Lições de uma Páscoa das catástrofes
O incêndio de Notre-Dame, a crise dos combustíveis e o desastre rodoviário na Madeira deveriam servir como um manual exemplar de prevenção.
Três acontecimentos dominaram os noticiários nacionais ao longo desta semana de Páscoa, suscitando estupefacção e motivando lições convergentes não obstante a sua diversidade: o terrível incêndio de Notre-Dame; a crise do abastecimento de combustíveis que provocou um súbito ataque de nervos em Portugal e que ninguém soube prevenir; finalmente, o mais mortífero desastre rodoviário de sempre na Madeira, onde perderam a vida 29 turistas alemães. Que teremos então aprendido com tudo isso?
Apesar da divina providência que supostamente deveria protegê-la, a imprevidência dos homens não salvou Notre-Dame da catástrofe – a maior que a catedral gótica mais emblemática (e amada) da Europa sofreu ao longo de oito séculos. Foi também a imprevidência que explica as proporções assumidas pela greve dos camionistas de combustíveis, desde logo uma profissão quase marginalizada no país, mas capaz de paralisá-lo e lançar o pânico de norte a sul. Tal como foi ainda a imprevidência que levou um autocarro em falha técnica a cair numa curva sem protecção, projectando dezenas de passageiros para uma morte tétrica.
Não seria imaginável que um monumento com a importância, o fulgor e a carga afectiva de Notre-Dame, além do mais em trabalhos de restauro há mais de uma década, estivesse de facto tão vulnerável a uma tragédia com as proporções daquela que a atingiu.
Não seria concebível que uma greve de camionistas transportando combustíveis perigosos pusesse a nu as extremas fragilidades estratégicas (mais uma!) do país em matéria de abastecimento energético. Só agora se notou, por exemplo, que o aeroporto de Lisboa está dependente desse abastecimento por camiões quando a construção de uma tubagem para o transporte de combustível, como existe em qualquer aeroporto de uma capital europeia, implicaria um investimento de 10 milhões de euros, uma gota no oceano dos milhares de milhões gastos na maior rede viária da Europa em termos de relação por habitante.

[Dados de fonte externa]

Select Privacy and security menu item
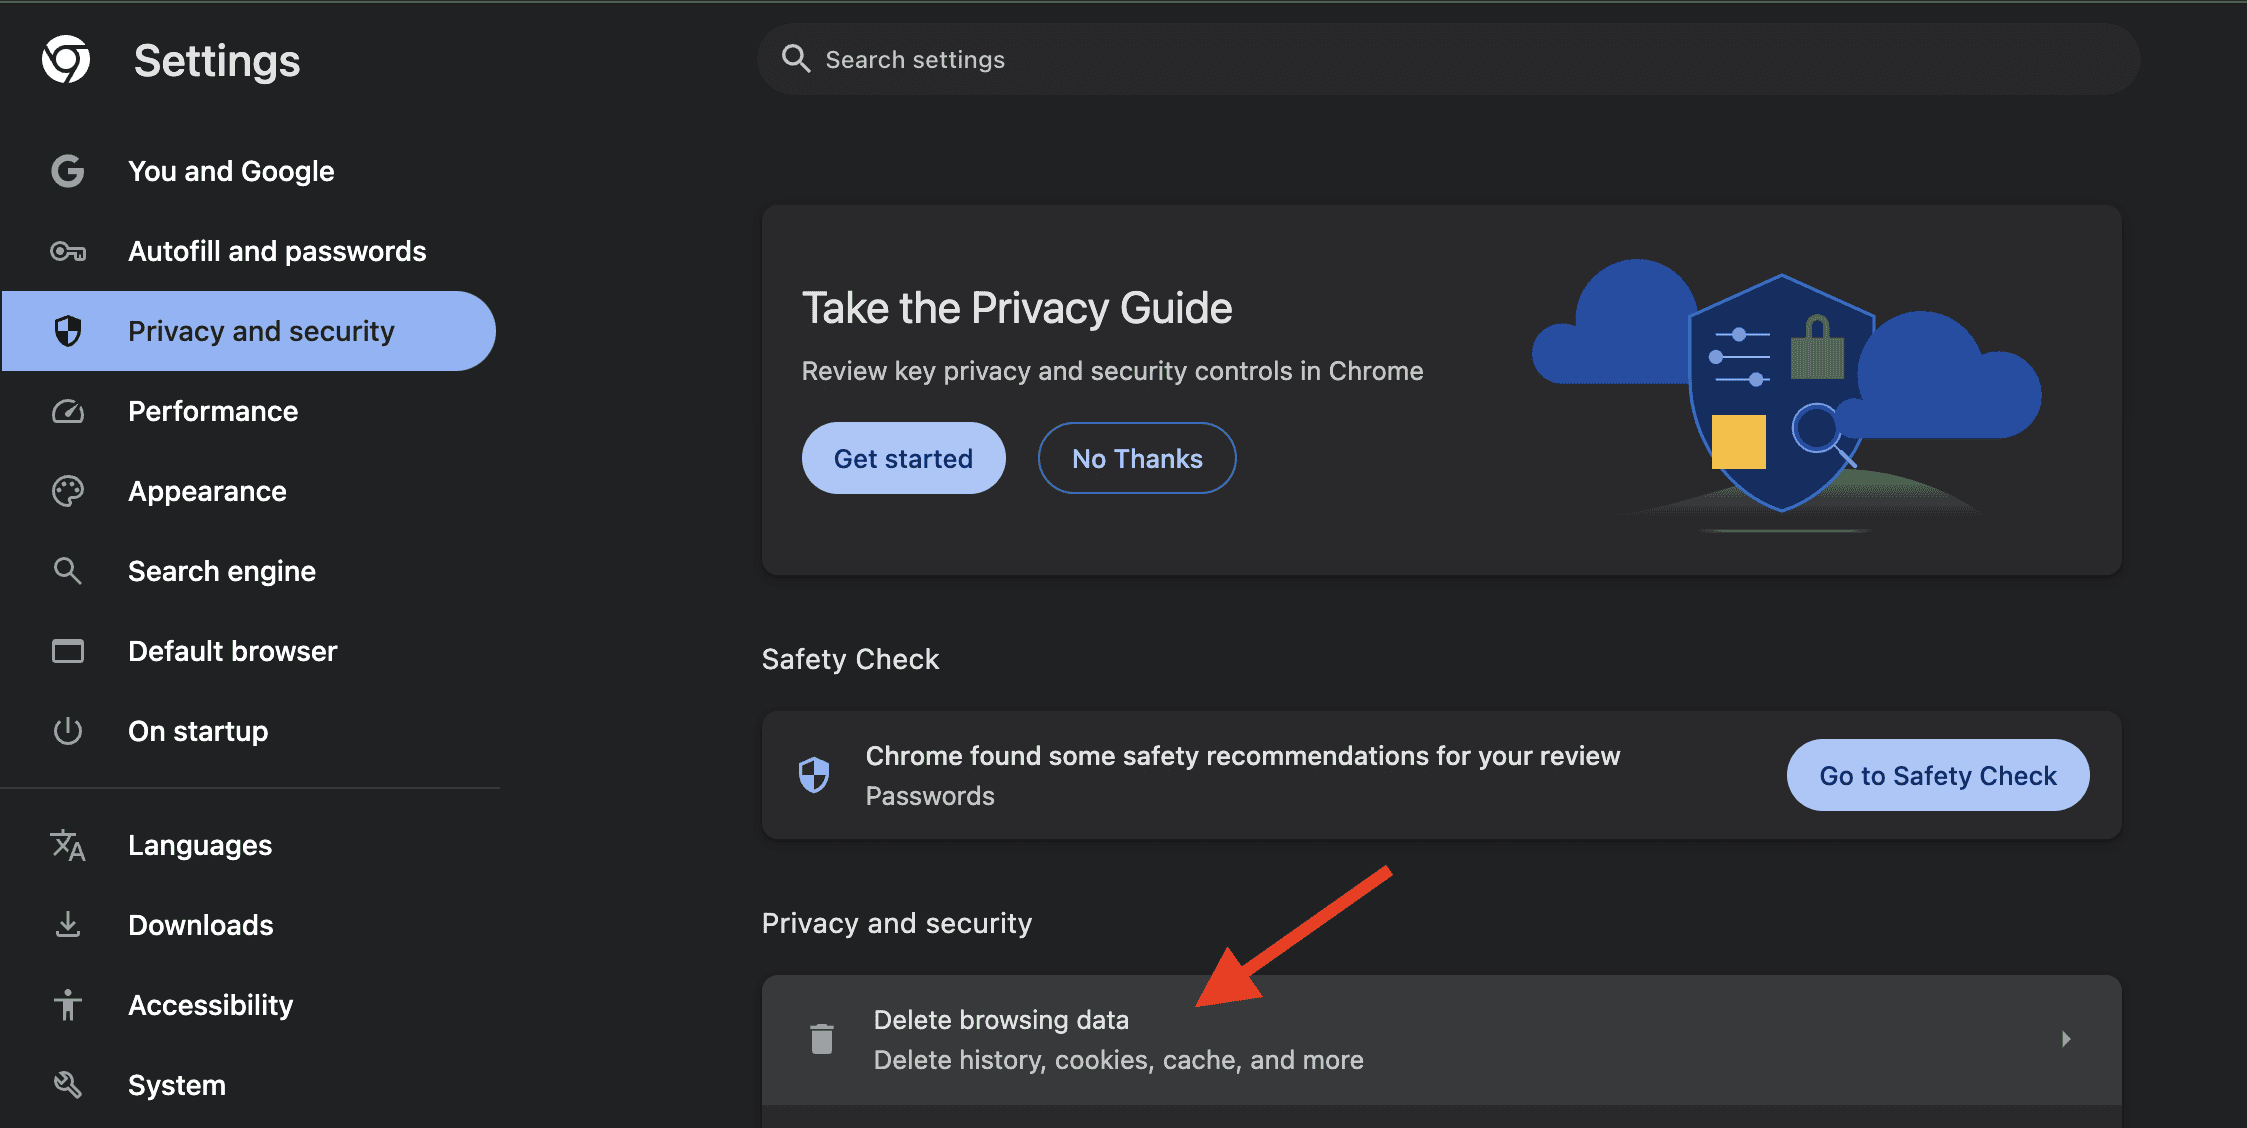 click(x=263, y=329)
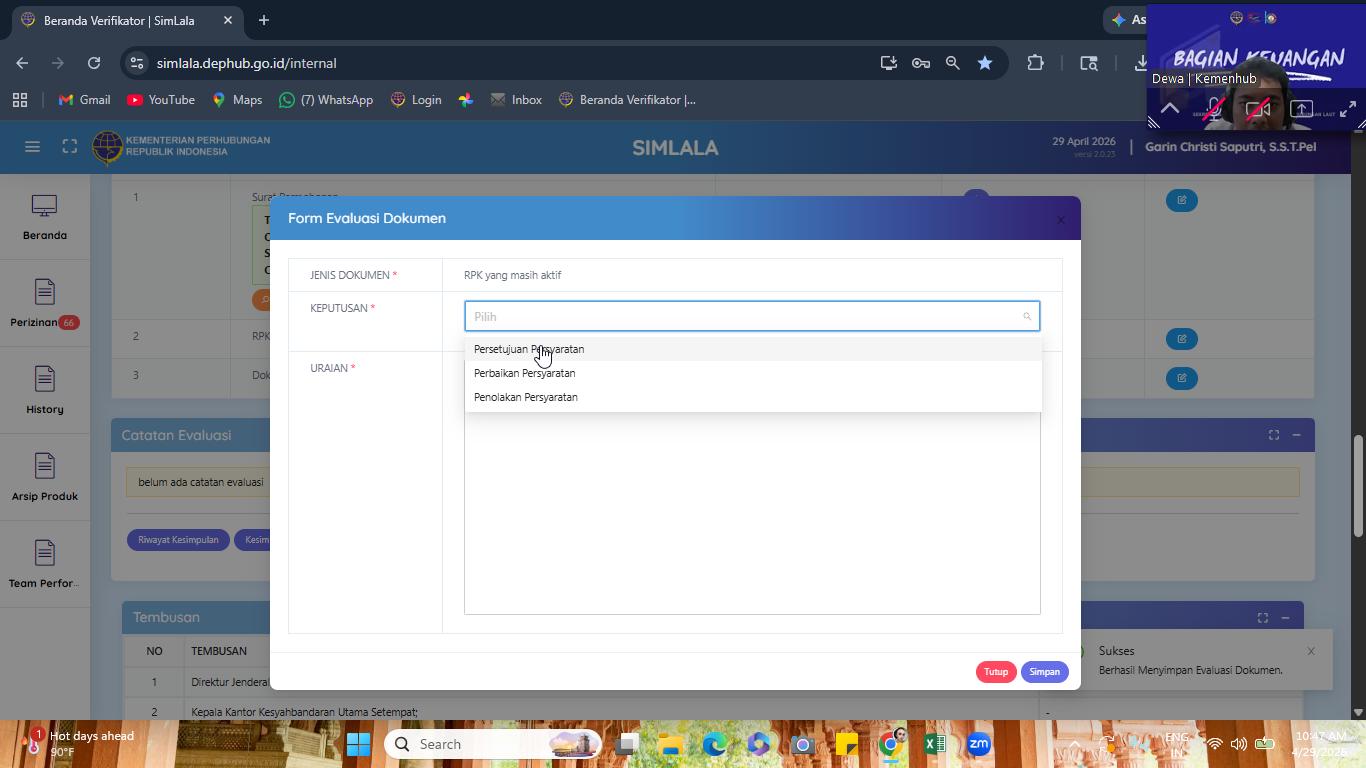Open Beranda Verifikator bookmark
1366x768 pixels.
[627, 100]
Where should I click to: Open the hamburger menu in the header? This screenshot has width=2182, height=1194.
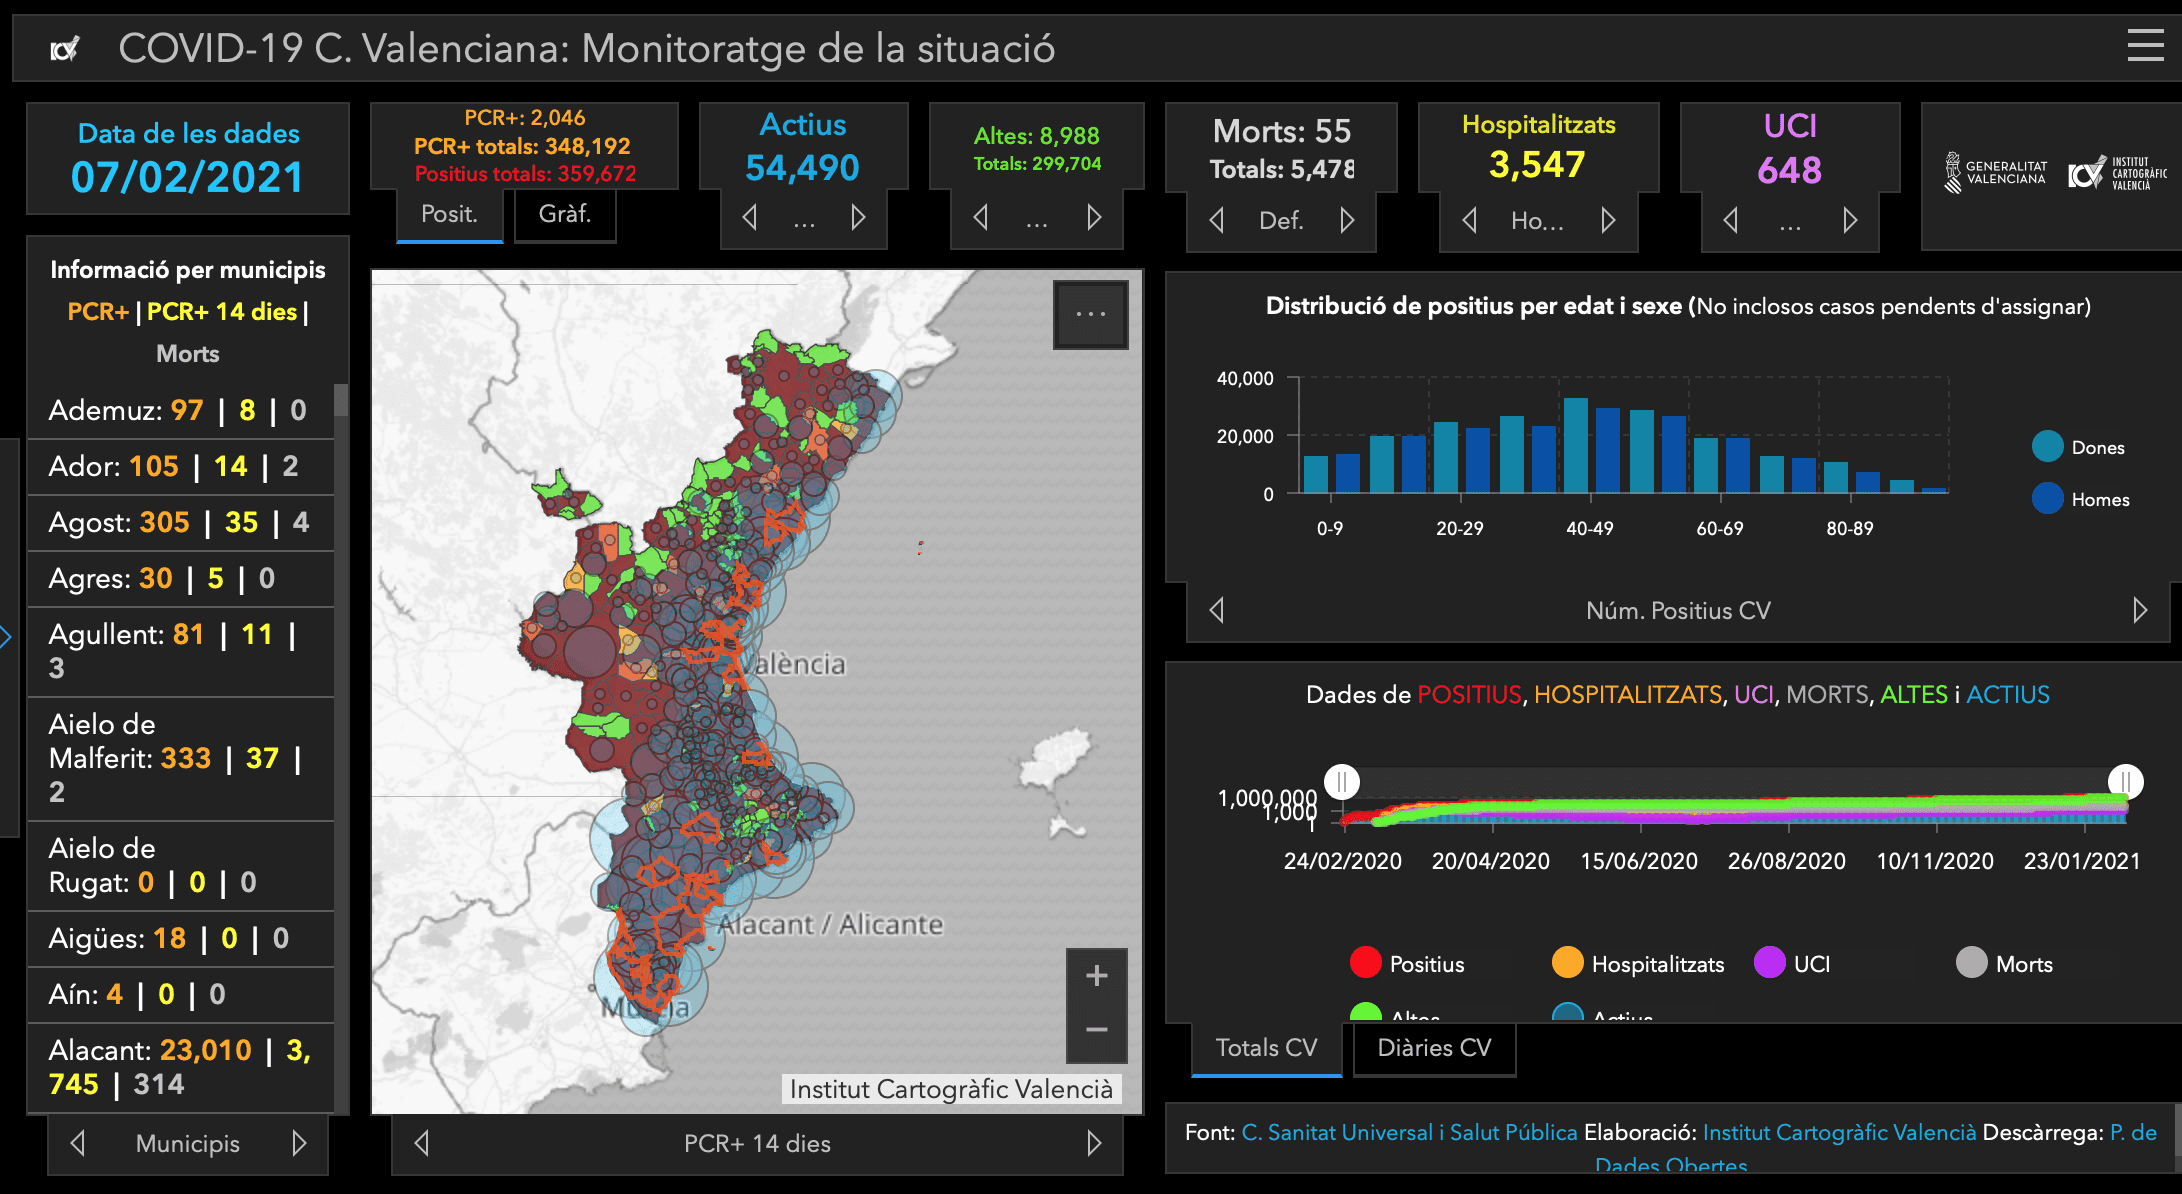[x=2145, y=46]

Por fim, um desastre com a dimensão daquele que provocou a morte de quase trinta cidadãos alemães na Madeira só por um verdadeiro milagre não ocorreu anteriormente em locais ainda mais perigosos e expostos numa ilha de orografia muito caprichosa mas onde faltam, de forma gritante, os cuidados de prevenção adequados (a vertigem das vias mais ou menos rápidas do jardinismo não foi de todo acompanhada por um plano de protecção à altura dos novos perigos).
Claro está que não há prevenções mágicas que impeçam toda e qualquer catástrofe. Mas as lições daquilo que ocorreu nesta semana de Páscoa – e para além dos desfechos menos terríveis que os acontecimentos acabaram, apesar de tudo, por ter – deveriam servir como um manual exemplar de prevenção.
Macron poderá capitalizar politicamente a reconstrução de Notre-Dame, mas isso não extingue o rasto trágico da sua destruição (ainda que, felizmente, parcial). António Costa terá motivos para celebrar o happy-end da crise dos combustíveis depois de três ministros, pelo menos, terem batido com a cabeça contra a parede antes de um quarto conseguir negociar um compromisso, mas isso não apaga a imagem da vulnerabilidade energética nacional (e a obsessão centralista do Governo, novamente exposta pelas medidas de combate à crise). Finalmente, se as autoridades madeirenses têm razões para congratular-se pela forma como souberam reagir à tragédia, isso não as isenta de um confronto com os perigos por vezes terríveis que as estradas da região expõem a quem a visita ou a quem nela vive. Há sempre motivos para aprender com aquilo que não soubemos prever.